Cronologia de um protesto, por Filipe Tourais

(Aviso: O título é da minha responsabilidade.)

«Cronologia de um protesto de uma classe unida como há muito não se via.

Na Quinta, começaram a ouvir-se umas bocas do Governo sobre a greve dos professores ser ilegal, sem qualquer referência sobre qual seria a lei que sustentaria tamanha fúria.

Na Sexta, o Ministro da Educação convoca uma conferência de imprensa para falar sobre a greve. Toda a gente à espera que esclarecesse qual seria então a tal lei. Nada de lei. Em vez dela, o Ministro queixou-se da inteligência com que a luta estava a ser conduzida, que estava a ficar demasiado barata a quem aderia à greve, que não era uma greve de um diazinho à Sexta-feira à la Nogueira e, drama dos dramas, corriam rumores que uma cirurgiã abandonou um doente que ia operar para ir buscar o rebento à escola por não ter com quem o deixar. Queixinhas.

Mais à noitinha, Manuel Carvalho, director do Público, larga um artigo assanhadíssimo sobre a independência do jornalismo que se faz na publicação que dirige. Toma as dores do Ministro, vai avisando que a greve até pode ser legal, que até pode ser justa, mas que está muito longe de ser digna e é um tiro no pé porque os professores, afiança o senhor director, irão perder o respeito da sociedade por estarem a conduzir uma greve inteligente e a baixo custo. Os argumentos são os mesmos do Ministro. Como ele, não explica por que é que a gravidade de se perderem aulas com uma greve é maior do que se perderem aulas por não haver professores, ou por que diabo os encarregados de educação ficam zangados com as primeiras e aceitam as segundas, ou por que raio os portugueses não serão capazes de entender que os professores estão a lutar por uma carreira suficientemente atractiva para que nenhum aluno fique sem aulas em resultado de concursos que ficam desertos. Prefere atirar que “o combate dos docentes em seu favor não é franco, nem leal. A sua greve tem uma face de cobardia e outra de sabotagem que ficam bem ao radicalismo dos “coletes amarelos”, mas não combina com a gravitas dos professores.
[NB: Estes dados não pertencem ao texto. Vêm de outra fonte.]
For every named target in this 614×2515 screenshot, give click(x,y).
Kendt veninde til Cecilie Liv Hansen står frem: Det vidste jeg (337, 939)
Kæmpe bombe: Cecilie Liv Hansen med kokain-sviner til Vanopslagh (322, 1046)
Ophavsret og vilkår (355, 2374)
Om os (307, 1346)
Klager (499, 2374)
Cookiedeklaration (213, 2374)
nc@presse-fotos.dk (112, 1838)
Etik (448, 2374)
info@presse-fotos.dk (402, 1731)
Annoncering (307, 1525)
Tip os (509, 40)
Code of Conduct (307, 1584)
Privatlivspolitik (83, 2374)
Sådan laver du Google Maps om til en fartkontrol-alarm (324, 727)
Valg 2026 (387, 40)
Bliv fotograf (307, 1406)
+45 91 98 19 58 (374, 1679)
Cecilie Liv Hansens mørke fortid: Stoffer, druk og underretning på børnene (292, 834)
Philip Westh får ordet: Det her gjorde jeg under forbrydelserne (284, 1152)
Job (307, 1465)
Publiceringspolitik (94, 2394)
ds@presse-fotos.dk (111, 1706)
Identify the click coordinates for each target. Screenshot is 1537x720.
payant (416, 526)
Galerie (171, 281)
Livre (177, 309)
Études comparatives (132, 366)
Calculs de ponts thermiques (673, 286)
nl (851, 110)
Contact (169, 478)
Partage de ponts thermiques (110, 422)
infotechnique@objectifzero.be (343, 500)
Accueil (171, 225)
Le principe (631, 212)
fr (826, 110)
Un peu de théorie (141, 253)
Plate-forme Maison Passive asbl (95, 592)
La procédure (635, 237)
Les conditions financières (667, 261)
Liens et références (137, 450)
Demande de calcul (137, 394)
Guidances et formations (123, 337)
Uma greve, como todas as lutas justas, não pode cair no vale tudo.” As raivas de um director podem.

No Sábado, ao mesmo tempo que António Costa, em Coimbra, falava em tom incomparavelmente mais mansinho sobre o diferendo com os professores , o Ministro e o seu Manel tiveram oportunidade de verificar como a luta cresceu. Viram 100 mil em Lisboa numa manifestação como já não se via desde 2008. Eu sobre o coitado do Manel do Ministro não me alongarei muito mais.
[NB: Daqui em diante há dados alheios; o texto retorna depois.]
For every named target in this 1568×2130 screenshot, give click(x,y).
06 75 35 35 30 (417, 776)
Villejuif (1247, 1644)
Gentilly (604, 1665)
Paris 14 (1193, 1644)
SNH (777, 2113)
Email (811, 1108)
Já sobre os Costas, João e António, apesar da tristeza que me invade o coração, não posso deixar de realçar a sua enorme façanha. Reparem que não é para todos. Conseguiram encher Lisboa com muito mas muito mais gente do que o meu Benfica irá encher o Estádio da Luz mais logo à tarde no derby dos derbies com o Sporting. 100.000 – 65.000 é absolutamente épico. Conseguir unir toda uma classe não é para todos. Venha o merecido prémio. Aquilo das demissões motivadas por minudências tem que acabar. Caramba. Um Benfica-Sporting ainda é um Benfica-Sporting. Proeza maior nunca mais irão conseguir. Ide descansar, ó Costas. E levem o cão convosco. Como diz o próprio, não vale tudo. Não o abandonem.»